Он посмотрел на Верховцева расширившимися глазами, но тот на всякий случай ничего не ответил.

— Да, — вдруг вспомнил Олег, — но у нее отношения с этим… Максом. Где гарантия, что, приняв мое предложение, она не перестанет встречаться с ним?

— Как же с тобой сложно, — заметил Вадим.

— И Диана так говорит…

— Ты все-таки реши, чего тебе хочется больше.

— Да я и сам понять не могу!

— Я заметил.

Верховцев снова разлил коньяк.

— Хочу, чтобы было как раньше. Никакого Макса, а только я и она.

— А ты его видел? — спросил Вадим.

— Кого?

— Ну, Макса этого.

— Нет.

— А не любопытно посмотреть? Соперник все-таки.

— Не знаю… Она говорит, он марафоны бегает.

— Выносливый, значит, — усмехнулся Вадим.

Олег задумался. Верховцев ему не мешал. Срочно вызванный сегодня для «серьезного разговора», он примчался по первому зову. И вот уже битый час выслушивал жалобы друга, сочувствуя, сердясь и всеми силами желая хоть чем-то помочь. Больше всего ему хотелось позлорадствовать в духе «а я тебе говорил», и Дольников отлично это понимал. Но в том-то и дело, что Верховцев ни при каких обстоятельствах не мог позволить себе подобного, и это тоже было известно Олегу. Потому они и были друзьями, и могли пить коньяк, глядя в глаза друг другу, и разговаривать обо всем на свете, как это было уже сотни раз, и будет еще столько же — до самой смерти.

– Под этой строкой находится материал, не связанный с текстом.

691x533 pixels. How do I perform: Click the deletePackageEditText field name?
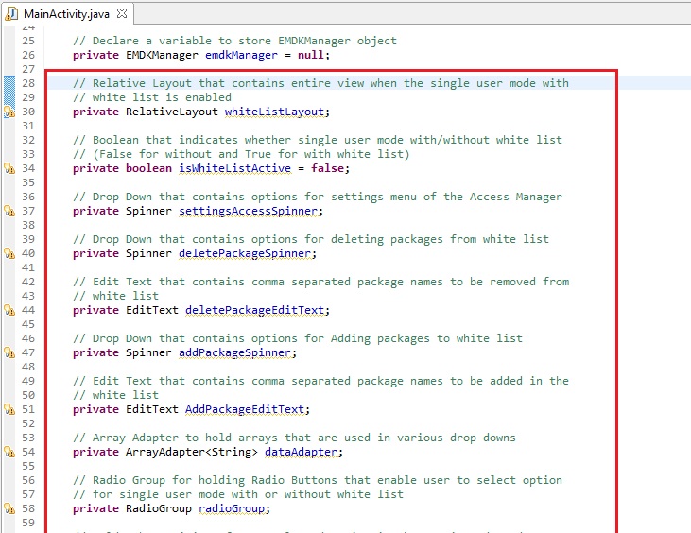point(254,310)
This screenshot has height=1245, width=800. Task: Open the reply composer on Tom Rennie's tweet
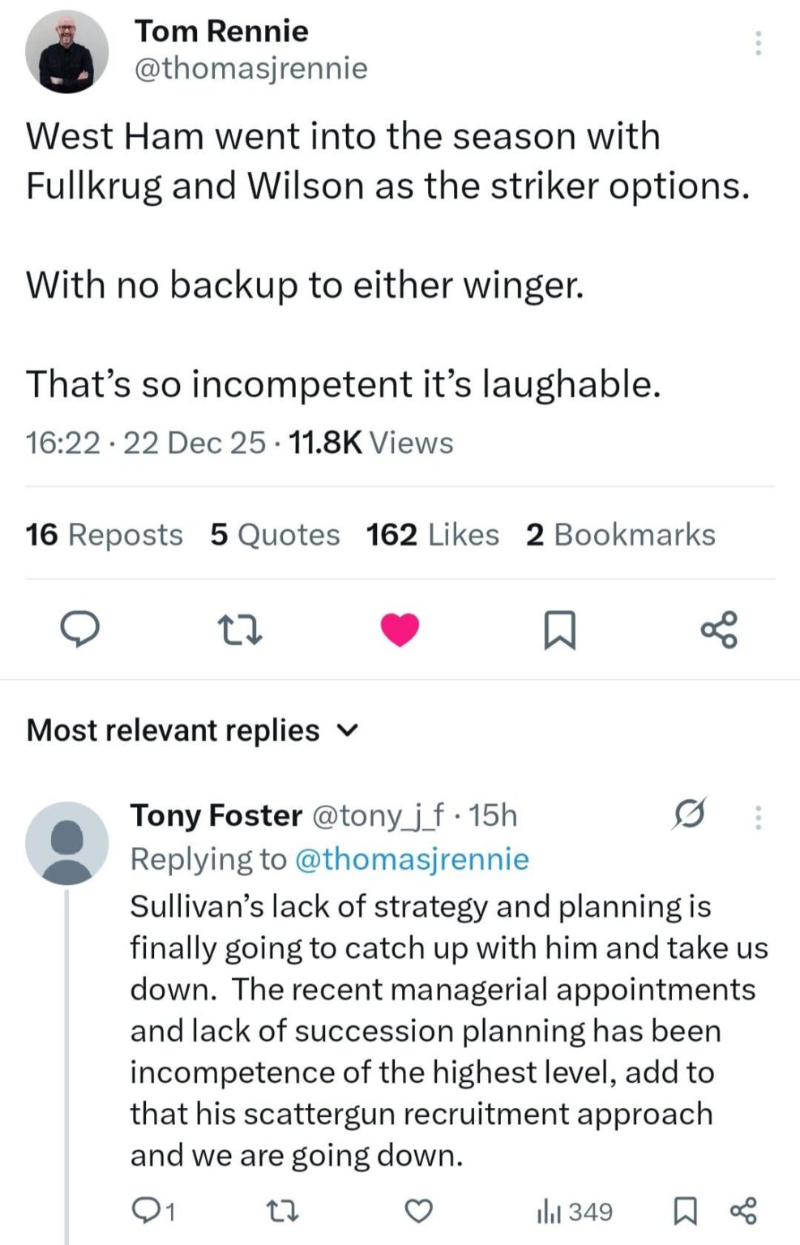point(80,628)

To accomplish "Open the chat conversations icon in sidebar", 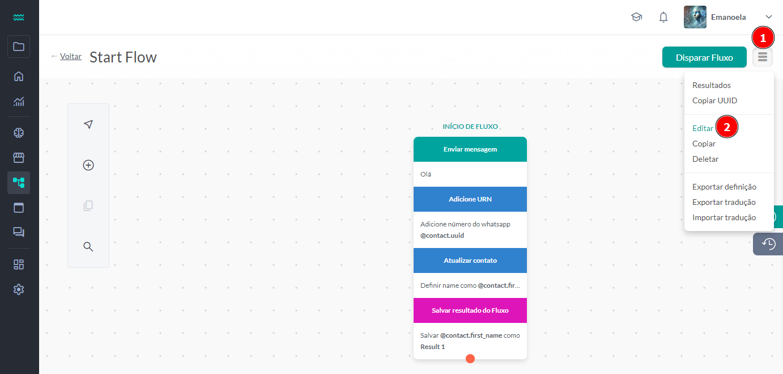I will [19, 232].
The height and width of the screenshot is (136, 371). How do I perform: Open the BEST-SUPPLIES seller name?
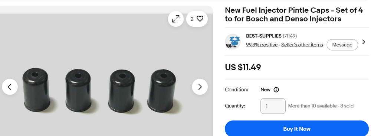[263, 36]
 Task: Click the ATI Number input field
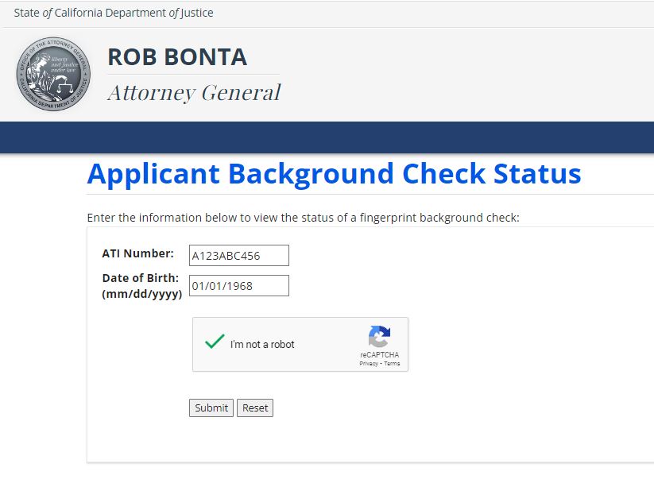click(238, 256)
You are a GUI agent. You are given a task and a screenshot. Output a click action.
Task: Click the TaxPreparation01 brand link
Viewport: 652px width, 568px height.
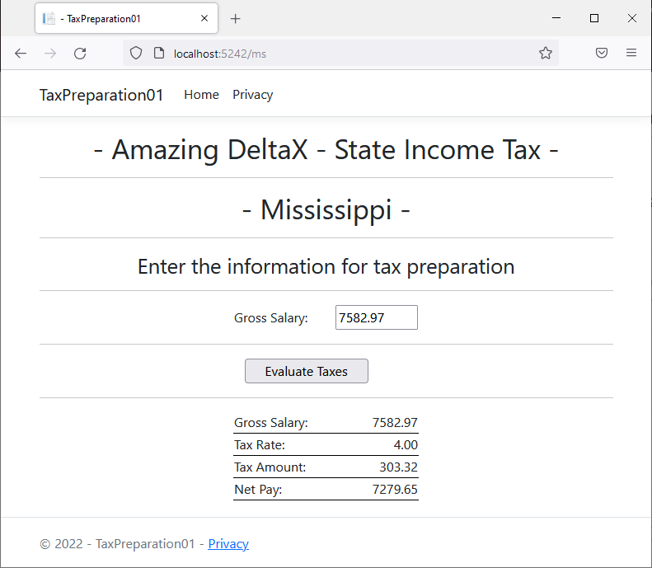tap(101, 96)
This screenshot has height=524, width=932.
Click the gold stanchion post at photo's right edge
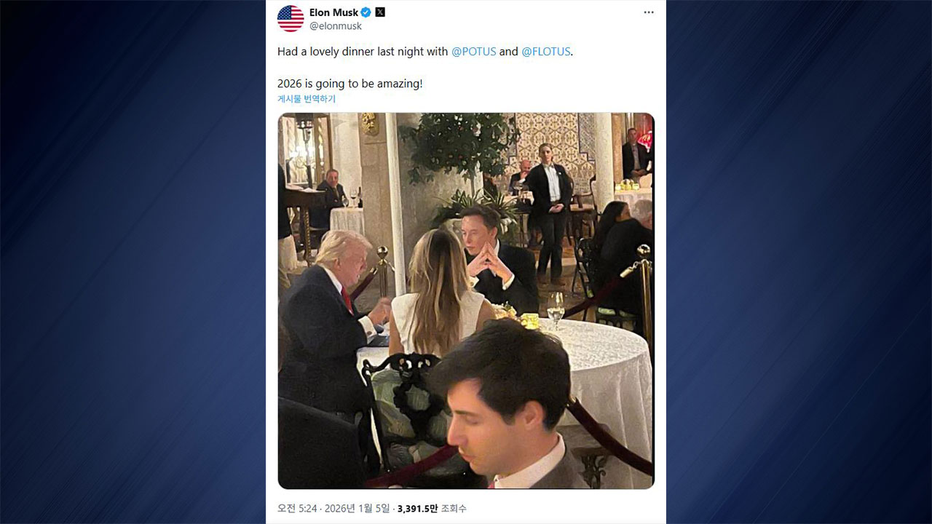point(644,291)

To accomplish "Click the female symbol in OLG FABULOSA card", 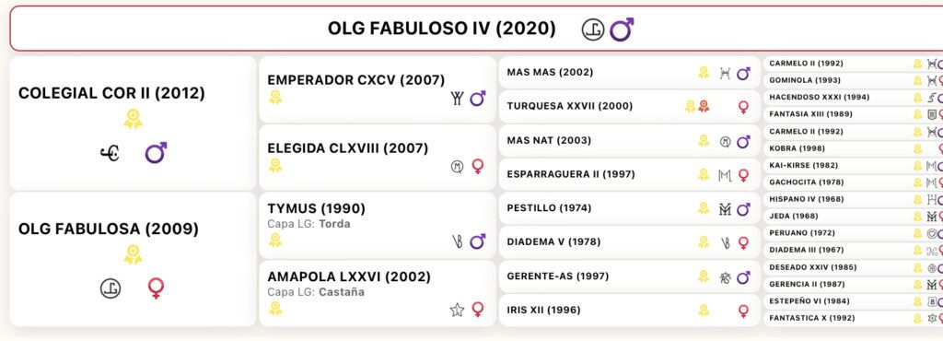I will click(x=156, y=288).
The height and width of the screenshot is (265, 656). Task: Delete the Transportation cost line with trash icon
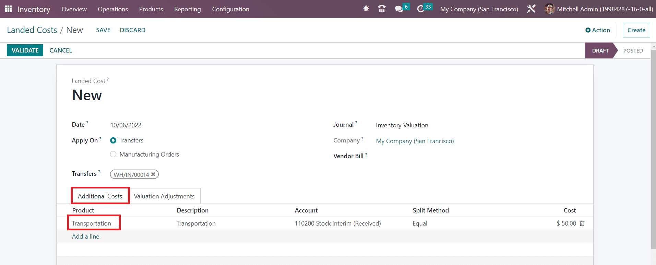[582, 223]
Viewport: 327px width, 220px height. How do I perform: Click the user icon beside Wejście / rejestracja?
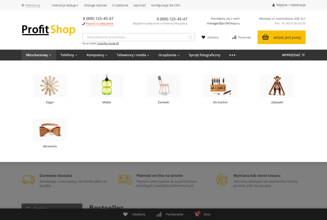pos(273,5)
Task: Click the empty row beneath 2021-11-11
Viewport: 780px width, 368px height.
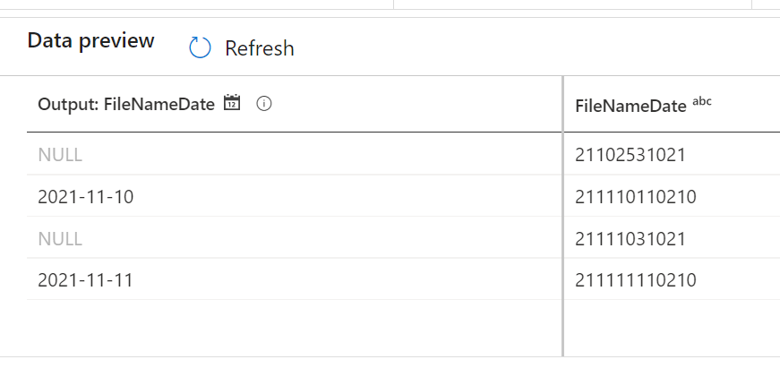Action: click(294, 329)
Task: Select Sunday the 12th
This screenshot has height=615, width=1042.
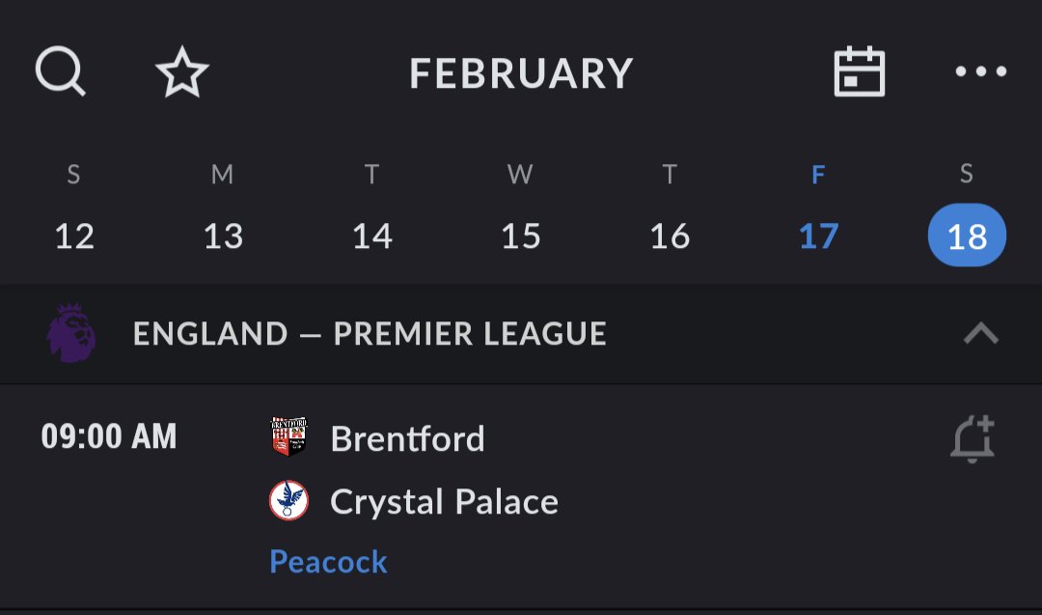Action: [74, 236]
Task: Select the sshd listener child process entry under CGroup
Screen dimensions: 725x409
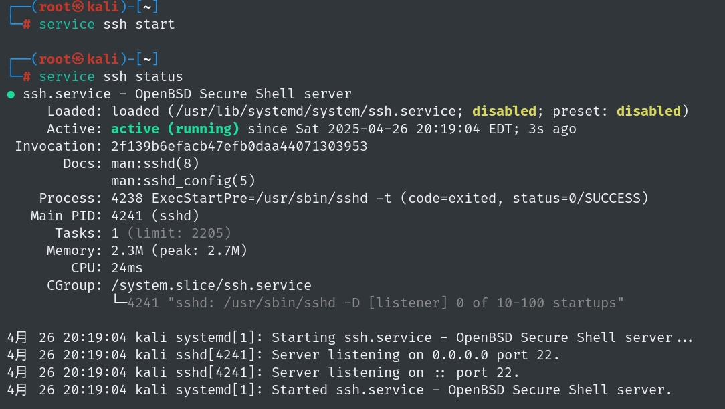Action: pyautogui.click(x=375, y=303)
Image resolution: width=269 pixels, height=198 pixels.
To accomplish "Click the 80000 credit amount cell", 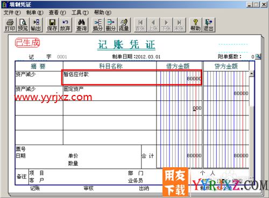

— А я боялся, что это ты уведешь ее у меня, — сказал Олег, выпив коньяк.

— Да ну, — не удивился Верховцев.

— А что, скажешь, ты не положил на нее глаз?

— Этому больше не наливать…

— Вы все на нее таращитесь. Так бы и сожрали, сволочи!

— Надень на нее паранджу.

— Дурак.

— От дурака слышу.

Олег взял телефон, набрал номер Дианы.

— Абонент недоступен, — с кривой ухмылочкой сообщил он Вадиму, со стуком отбрасывая телефон.

Вадим сделал успокоительный жест официанту.

— А знаешь, чем она сейчас занимается? — спросил ядовито Дольников. — Чем они сейчас занимаются?

— Олег, — спокойно сказал Верховцев. — Если ты будешь все время об этом думать, у тебя лопнет мозг.

— Он уже лопнул!

— Брось.

— Пошлю я ее к черту, — сказал Дольников. — И на этом все закончу.

— Я был бы счастлив, если бы ты это сделал, — ответил ему Вадим. — Но ведь не сделаешь.

— Ты меня плохо знаешь.

— В том-то и дело, что хорошо.

— Хватит умничать уже! Писатель…

Встреча закончилась тем, что они разругались вдрызг, и Дольников поехал к себе, злясь на Вадима и на себя, совершенно не понимая, как жить дальше.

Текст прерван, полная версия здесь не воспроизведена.